Your objective — Among the records below, find the lines with the word "indicator" and copy them.

Records shown —

--------------------------------

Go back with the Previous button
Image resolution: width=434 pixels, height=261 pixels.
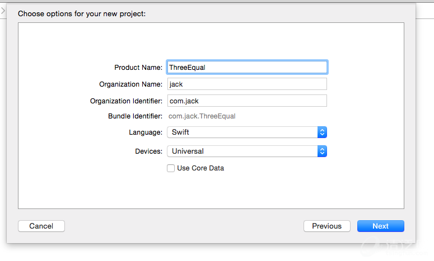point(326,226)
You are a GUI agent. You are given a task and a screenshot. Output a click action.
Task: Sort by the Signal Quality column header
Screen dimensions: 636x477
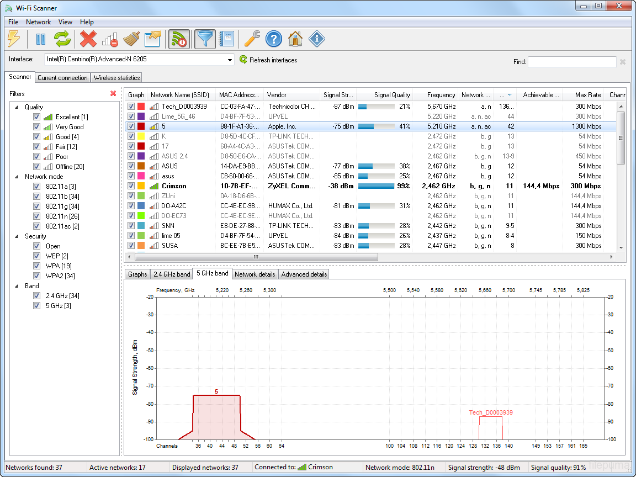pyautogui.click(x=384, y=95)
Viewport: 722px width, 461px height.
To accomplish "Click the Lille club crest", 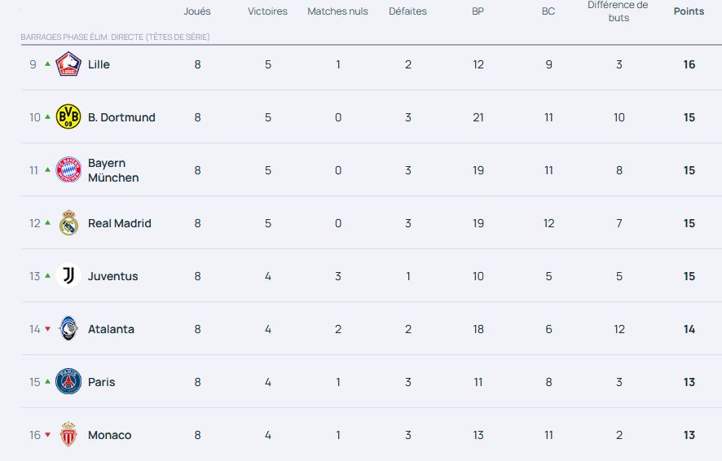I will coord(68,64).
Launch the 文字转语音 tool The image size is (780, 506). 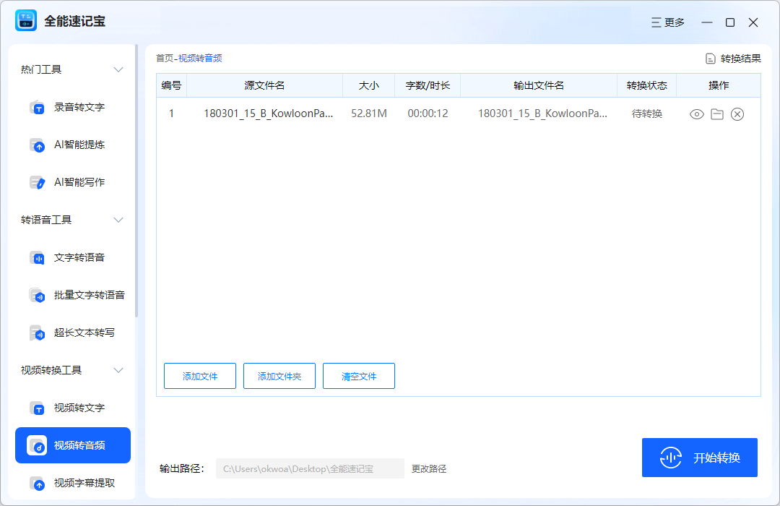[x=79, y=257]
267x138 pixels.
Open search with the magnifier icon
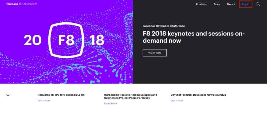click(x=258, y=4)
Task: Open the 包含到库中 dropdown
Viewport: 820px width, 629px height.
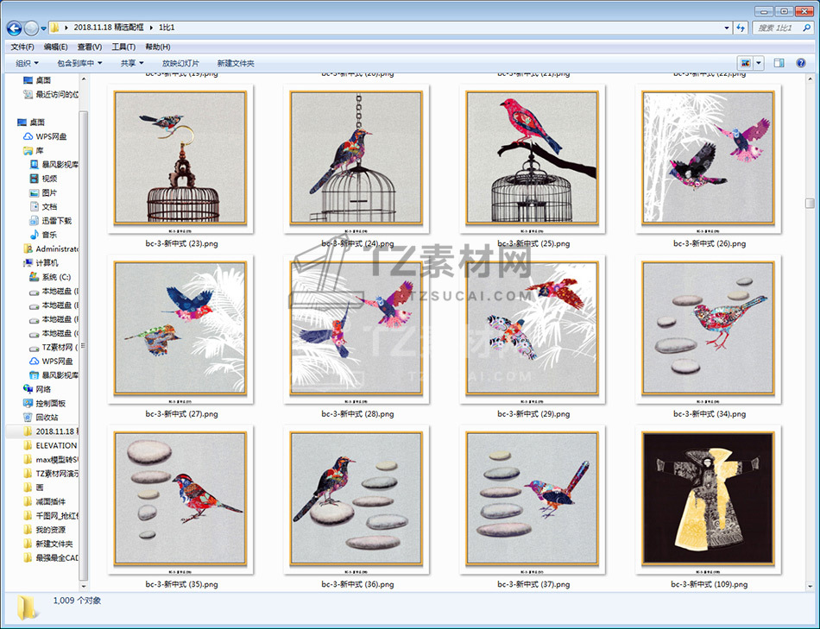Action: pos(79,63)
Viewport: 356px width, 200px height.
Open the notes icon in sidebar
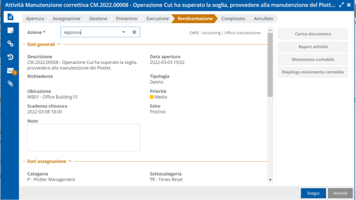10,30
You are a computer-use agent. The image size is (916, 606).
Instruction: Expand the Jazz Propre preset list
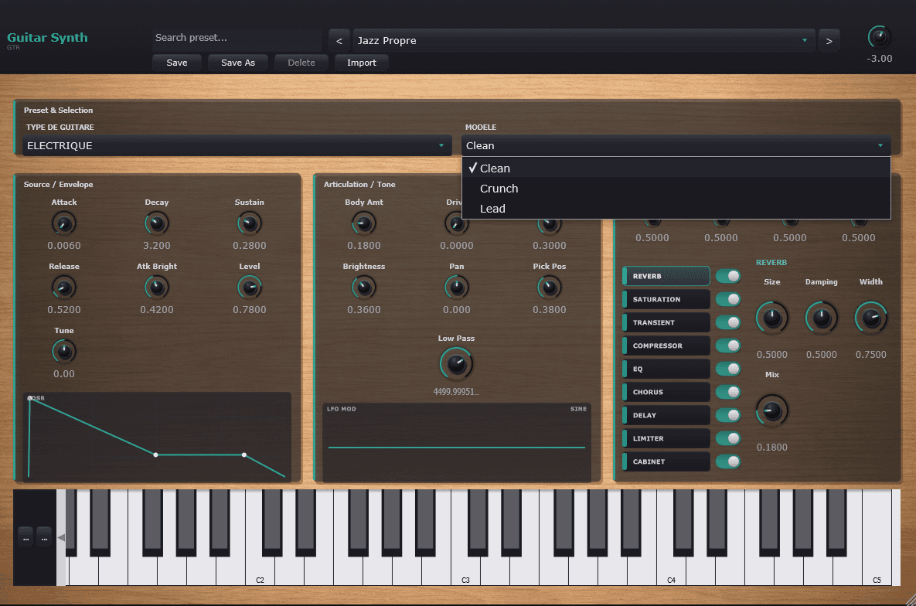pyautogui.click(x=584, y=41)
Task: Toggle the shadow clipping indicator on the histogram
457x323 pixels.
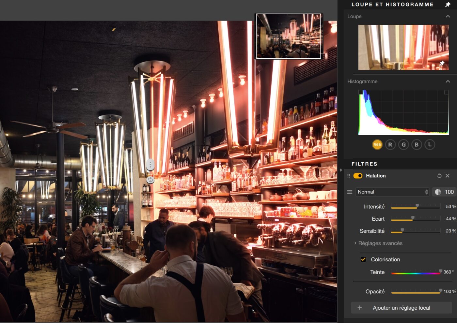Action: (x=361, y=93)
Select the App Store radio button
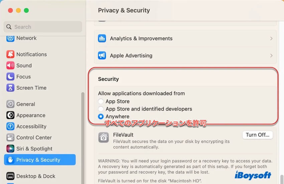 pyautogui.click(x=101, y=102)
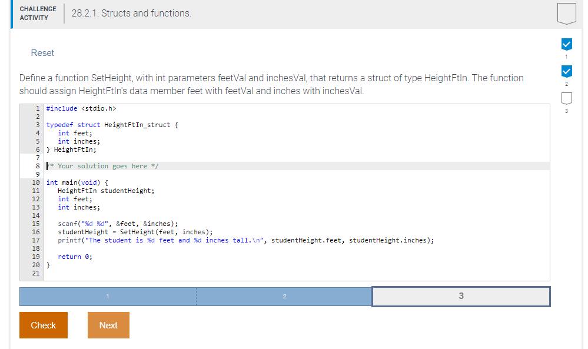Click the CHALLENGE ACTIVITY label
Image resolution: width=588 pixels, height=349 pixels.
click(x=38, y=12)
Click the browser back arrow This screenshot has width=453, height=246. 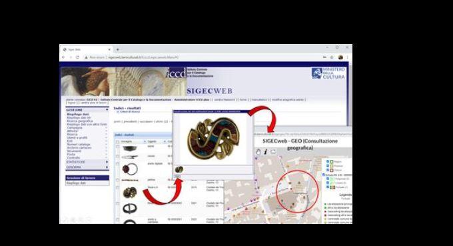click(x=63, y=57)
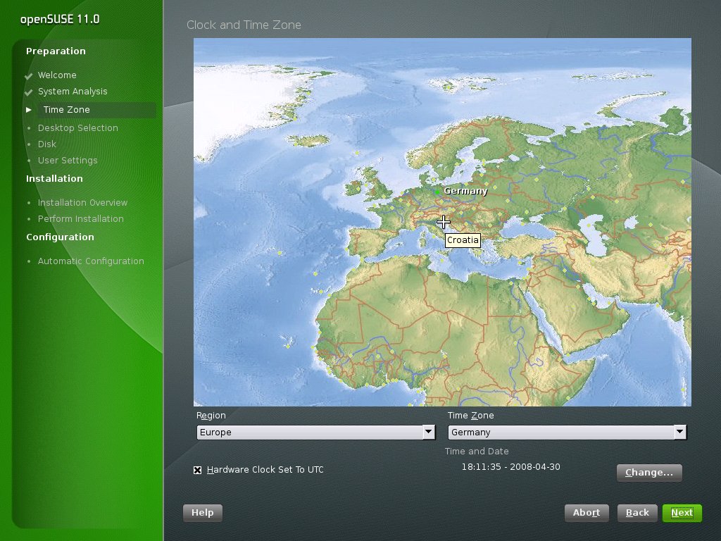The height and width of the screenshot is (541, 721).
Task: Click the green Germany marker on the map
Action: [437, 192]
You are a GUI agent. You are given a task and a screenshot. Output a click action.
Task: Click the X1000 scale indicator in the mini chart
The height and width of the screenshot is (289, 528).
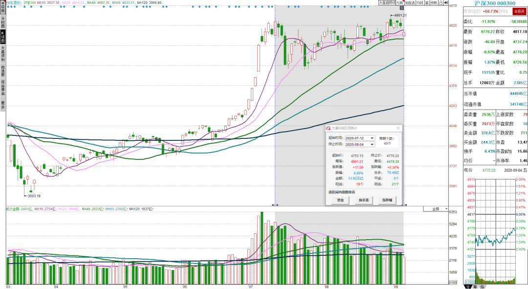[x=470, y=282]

--------------------------------

Answer to the exercise —
Task: Toggle the shadow clipping indicator on the histogram
Task: Click the X1000 scale indicator in the mini chart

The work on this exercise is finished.